Query execution#

Databases often consider how queries are executed an implementation detail hidden behind an abstraction barrier that users need not care about, so that databases can utilize query optimizers to choose the best query execution plan regardless of how the query was originally written. This abstraction barrier is leaky, however, since bad query execution plans invariably occur, and users need to “reach behind the curtain” to fix performance problems, which is a difficult and tiring task. The problem becomes more severe the more joins a query contains, and graph queries tend to contain a large number of joins.
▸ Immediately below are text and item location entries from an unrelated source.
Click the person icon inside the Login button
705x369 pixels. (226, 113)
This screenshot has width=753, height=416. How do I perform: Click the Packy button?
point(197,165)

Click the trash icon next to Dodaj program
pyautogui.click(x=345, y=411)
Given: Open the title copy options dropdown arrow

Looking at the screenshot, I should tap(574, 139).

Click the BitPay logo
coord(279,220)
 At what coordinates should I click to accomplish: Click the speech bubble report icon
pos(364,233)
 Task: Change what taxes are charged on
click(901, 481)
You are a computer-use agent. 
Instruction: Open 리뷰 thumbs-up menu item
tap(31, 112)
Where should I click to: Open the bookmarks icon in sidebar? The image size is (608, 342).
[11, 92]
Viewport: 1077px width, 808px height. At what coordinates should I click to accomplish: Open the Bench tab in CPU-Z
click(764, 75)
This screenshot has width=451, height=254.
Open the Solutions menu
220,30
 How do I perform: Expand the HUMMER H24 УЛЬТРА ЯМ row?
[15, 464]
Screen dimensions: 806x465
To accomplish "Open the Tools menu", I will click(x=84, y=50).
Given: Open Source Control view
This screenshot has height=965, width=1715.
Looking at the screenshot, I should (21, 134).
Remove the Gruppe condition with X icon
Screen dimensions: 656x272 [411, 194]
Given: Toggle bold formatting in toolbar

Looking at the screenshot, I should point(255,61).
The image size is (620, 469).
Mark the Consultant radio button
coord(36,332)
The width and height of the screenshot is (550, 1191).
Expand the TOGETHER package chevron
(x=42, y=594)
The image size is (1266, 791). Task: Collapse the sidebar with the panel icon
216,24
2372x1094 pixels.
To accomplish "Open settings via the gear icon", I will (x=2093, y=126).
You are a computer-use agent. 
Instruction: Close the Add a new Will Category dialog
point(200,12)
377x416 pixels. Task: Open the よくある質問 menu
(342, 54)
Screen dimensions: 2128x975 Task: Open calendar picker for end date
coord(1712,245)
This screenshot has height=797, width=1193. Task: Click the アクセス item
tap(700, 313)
So in Cozo we take the pragmatic approach and make query execution deterministic and easy to tell from how the query was written. The flip side is that we demand the user to know what is the best way to store their data, which is in general less demanding than coercing the query optimizer. Then, armed with knowledge of this chapter, writing efficient queries is easy.

Disjunctive normal form#

Evaluation starts by canonicalizing inline rules into disjunction normal form, i.e., a disjunction of conjunctions, with any negation pushed to the innermost level. Each clause of the outmost disjunction is then treated as a separate rule. The consequence is that the safety rule may be violated even though textually every variable in the head occurs in the body. As an example:

rule[a, b] := rule1[a] or rule2[b]

is a violation of the safety rule since it is rewritten into two rules, each of which is missing a different binding.

Stratification#

The next step in the processing is stratification. It begins by making a graph of the named rules, with the rules themselves as nodes, and a link is added between two nodes when one of the rules applies the other. This application is through atoms for inline rules, and input relations for fixed rules.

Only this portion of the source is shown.